§ Задание 1:
Перепишите без изменений отрывок из текста о картине «Ателье в Сен-Поль»: от слов «Открывает новую серию» до слов «о ее красоте.».
§ Задание 2:
В каком году, согласно тексту о картине «Ателье в Сен-Поль», была написана работа «Белое окно»?

─── Извлечённый текст

Открывает новую серию большая картина с цветами «Ателье в Сен-Поль» (1967). Она является отзвуком тех радостных картин с букетами, которые, кажется, взрываются, чтобы заполнить собою весь холст, эти картины создавались в разные периоды жизни Шагала, начиная с 1916 года («Ландыши») и кончая работой 1955 года «Белое окно». Картине «Ателье в Сен-Поль», как и более ранним полотнам, свойственны свободное обращение с красками и легкие ритмы, и некоторое напряжение между внутренним и внешним миром: вид из окна – это всплески средиземноморской синевы и оливковой зелени. Но свет более прозрачный, а поверхность раздробленная, зернистая, что наводит на мысль о влиянии мозаики. Возникает ощущение нестабильности, подчеркивающей мимолетность красоты вздымающегося букета. «Ателье в Сен-Поль» – это картина об отчаянии природы, но при этом и о ее красоте.

──────
─── Выдержка из данных

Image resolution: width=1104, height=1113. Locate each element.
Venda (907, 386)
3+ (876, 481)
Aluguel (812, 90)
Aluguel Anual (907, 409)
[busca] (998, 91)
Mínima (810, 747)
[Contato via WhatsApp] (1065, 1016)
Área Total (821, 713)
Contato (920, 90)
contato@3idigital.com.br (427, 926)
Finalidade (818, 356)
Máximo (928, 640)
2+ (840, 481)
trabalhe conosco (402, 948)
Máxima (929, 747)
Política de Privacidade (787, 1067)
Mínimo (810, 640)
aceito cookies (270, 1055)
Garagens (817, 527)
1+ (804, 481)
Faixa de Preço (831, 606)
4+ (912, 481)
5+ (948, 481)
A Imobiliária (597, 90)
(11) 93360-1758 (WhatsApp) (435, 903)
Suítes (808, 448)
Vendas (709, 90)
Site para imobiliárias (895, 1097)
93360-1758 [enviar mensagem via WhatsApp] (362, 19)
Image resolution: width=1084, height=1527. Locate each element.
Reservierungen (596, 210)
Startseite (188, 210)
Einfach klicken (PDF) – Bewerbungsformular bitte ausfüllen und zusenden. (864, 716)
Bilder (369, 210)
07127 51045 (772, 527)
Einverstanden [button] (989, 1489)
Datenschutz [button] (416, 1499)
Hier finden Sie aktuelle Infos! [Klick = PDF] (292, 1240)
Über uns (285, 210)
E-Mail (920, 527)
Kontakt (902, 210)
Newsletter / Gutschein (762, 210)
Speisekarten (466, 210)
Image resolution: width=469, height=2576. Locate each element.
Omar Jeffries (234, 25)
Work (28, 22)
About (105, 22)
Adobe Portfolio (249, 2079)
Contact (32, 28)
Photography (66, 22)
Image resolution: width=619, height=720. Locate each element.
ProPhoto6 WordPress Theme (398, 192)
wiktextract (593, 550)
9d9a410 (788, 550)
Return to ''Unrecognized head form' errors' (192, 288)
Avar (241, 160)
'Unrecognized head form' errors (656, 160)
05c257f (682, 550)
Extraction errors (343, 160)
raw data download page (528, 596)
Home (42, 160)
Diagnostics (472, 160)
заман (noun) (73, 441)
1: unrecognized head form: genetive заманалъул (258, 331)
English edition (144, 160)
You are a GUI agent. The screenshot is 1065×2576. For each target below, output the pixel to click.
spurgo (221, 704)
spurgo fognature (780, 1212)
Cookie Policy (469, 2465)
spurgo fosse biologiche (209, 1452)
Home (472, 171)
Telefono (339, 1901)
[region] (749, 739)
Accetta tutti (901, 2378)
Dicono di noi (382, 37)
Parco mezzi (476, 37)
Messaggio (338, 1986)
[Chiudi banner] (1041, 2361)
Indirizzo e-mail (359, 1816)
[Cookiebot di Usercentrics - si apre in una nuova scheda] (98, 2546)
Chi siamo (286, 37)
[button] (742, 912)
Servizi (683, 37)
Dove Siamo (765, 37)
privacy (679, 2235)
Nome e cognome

──────

§ Ответ 1:
Открывает новую серию большая картина с цветами «Ателье в Сен-Поль» (1967). Она является отзвуком тех радостных картин с букетами, которые, кажется, взрываются, чтобы заполнить собою весь холст, эти картины создавались в разные периоды жизни Шагала, начиная с 1916 года («Ландыши») и кончая работой 1955 года «Белое окно». Картине «Ателье в Сен-Поль», как и более ранним полотнам, свойственны свободное обращение с красками и легкие ритмы, и некоторое напряжение между внутренним и внешним миром: вид из окна – это всплески средиземноморской синевы и оливковой зелени. Но свет более прозрачный, а поверхность раздробленная, зернистая, что наводит на мысль о влиянии мозаики. Возникает ощущение нестабильности, подчеркивающей мимолетность красоты вздымающегося букета. «Ателье в Сен-Поль» – это картина об отчаянии природы, но при этом и о ее красоте.

§ Ответ 2:
В 1955 году.